Blockchain solutions are being engineered for a variety of use-cases, leading both to innovation in legacy systems and to novel solutions for long-standing challenges. The ecosystem is evolving rapidly, as our understanding of this novel technology is maturing. However, blockchains are still on the cutting edge and rely heavily on sophisticated technology, like consensus algorithms [1, 2, 3, 4]. As a consequence, blockchains are complex. They display emergent behaviour, which is furthermore sensitive to small design changes. Therefore, their behaviour is hard to predict and experience from specific systems is hard to generalise. The scarcity of experts and efficient tools, coupled with the high demand for new systems further intensify this problem. Thus, designing blockchain solutions is hard, especially when it comes to risk management: identifying threats and quantifying potential losses is time and work intensive. It is our belief, however, that this challenge can be met with the right methods and tools.

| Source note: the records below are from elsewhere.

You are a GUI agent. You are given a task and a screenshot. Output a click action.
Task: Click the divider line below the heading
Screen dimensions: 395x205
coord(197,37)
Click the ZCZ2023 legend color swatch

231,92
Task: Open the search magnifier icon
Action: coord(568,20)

A tool that has proven transformative in many fields of engineering is simulation. Simulation allows to predict the emergent behaviour of many complex systems; be it to quantify the stress on machine parts under load, the efficiency of thermodynamic processes or drag coefficients of arbitrary geometries. This has revolutionised innovation processes, allowing to scan large areas of the respective design space at a fraction of the time and cost of experiments. Also, it allows comprehensive analyses of sensitivity and risk, without the need to recreate the corresponding conditions and therefore without endangering systems or people. Bringing simulation to the field of blockchains holds great promise. Through simulation, the process of evaluating solutions can be stream-lined and moved forward in the innovation cycle. Thus, risk assessments can be rendered rigorous, affordable and timely. Also, identifying risk mitigation strategies early on not only safeguards eventual solutions, it allows for a more informed comparison of competing solutions.
Currently, major central banks are investigating the introduction of central bank digital currencies (CBDCs) [5, 6] and pilots are being announced . The challenges associated with CBDCs are formidable, as a range of different, often conflicting requirements needs to be considered [8, 9, 10]. There are fiscal and monetary issues, societal needs and benefits, and performance considerations. At the same time, a range of technological solutions is available. Blockchains/DLTs are considered a relevant candidate for CBDCs, as they allow for decentralisation and thereby provide resilience and availability. They compete alongside more established, centralised solutions. However, while some requirements can and should be considered qualitatively, a few need to be established on a firm quantitative footing for serious evaluation of the trade-offs involved. This is hard to achieve, as candidate solutions need to be designed and optimised to yield representative results. Relying on deployments renders this process very time and cost intensive, therefore allowing only to cover a small number of viable candidate solutions in coarse detail. Here, simulation can make significant contributions, as we shall demonstrate in an example.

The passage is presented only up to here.